THE STRAD June 1995
Jullian Lloyd Webber (cello) Jane Atkins (viola) John Lill (piano)
John Graham Hall (tenor) Andrew West (piano)
Purcell Room, London
Composer William Lloyd Webber had the misfortune to he born perhaps 40 years too late in 1914. Influenced by Rachmaninov and Franck, his music was sufficiently at odds with the prevailing mood of the mid-2Oth century for him to keep his scores private and to abandon all composition for two decades until shortly before his death in 1982. However, London’s Purcell Room was packed for a lunchtime concert of his piano and chamber music (9 February).

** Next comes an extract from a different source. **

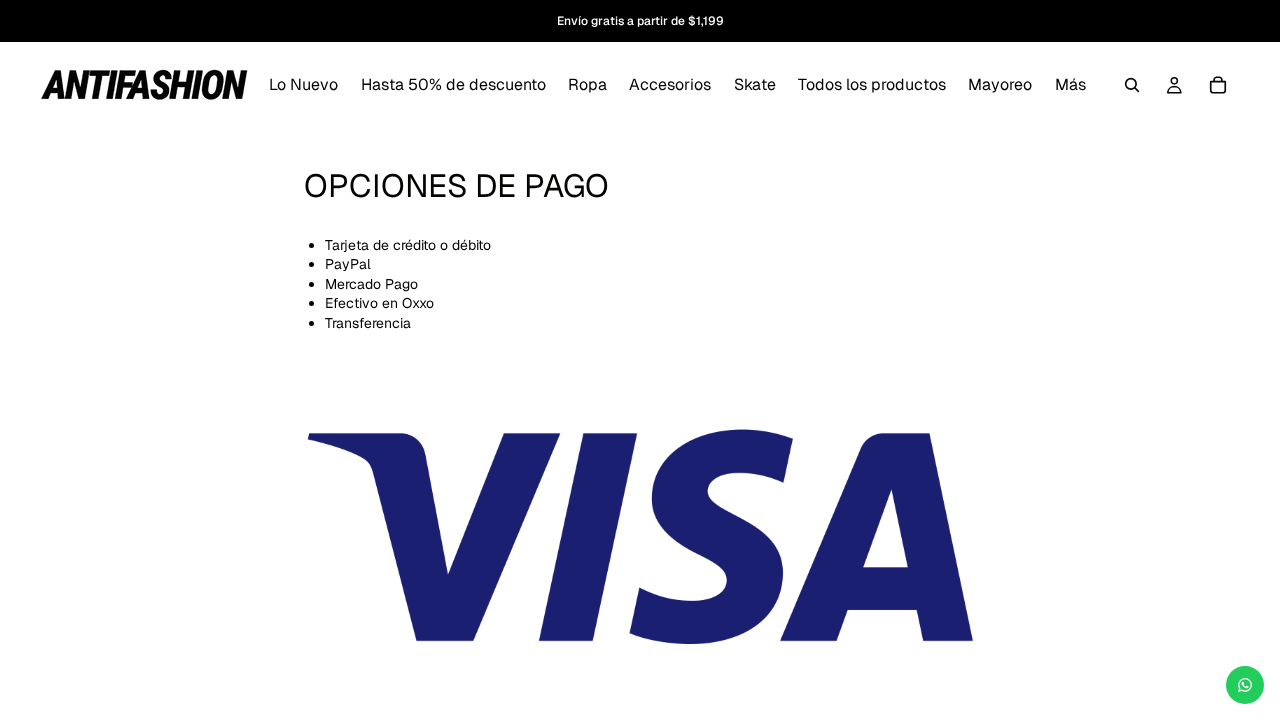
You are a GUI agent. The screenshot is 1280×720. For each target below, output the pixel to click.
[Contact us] (1245, 685)
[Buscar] (1132, 85)
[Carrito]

The most substantial work was the three-movement Viola Sonatina, receiving its first public performance. Given the paucity of repertoire for the instrument, violists should seize on it with delight. The first movement is full of half-finished, questioning phrases, while the second has a gorgeous melody exploiting the distinctive tone quality of the viola and the third is a controlled yet jovial expression of good humour with a wide-ranging but always assured tonality. Jane Atkins’ enjoyment of the music was infectious, if you could ignore her distracting body movements.
Two pieces for cello and piano further demonstrated the composer’s melodic gift. In the Half-Light has long, singing lines with an improvisational feel, and is very much a duet of equal instruments; Nocturne gives a clue to the composer’s own instrument: the music has an organist’s sense of dignity and restrained power. Sorrowful but not despondent, it is perhaps closest to Elgar’s ‘Nimrod’ in spirit. Julian Lloyd Webber, the composer’s younger son, obviously feels particularly close to these works; his performance with pianist John Lill, an old friend of the Lloyd Webber family, was deeply felt.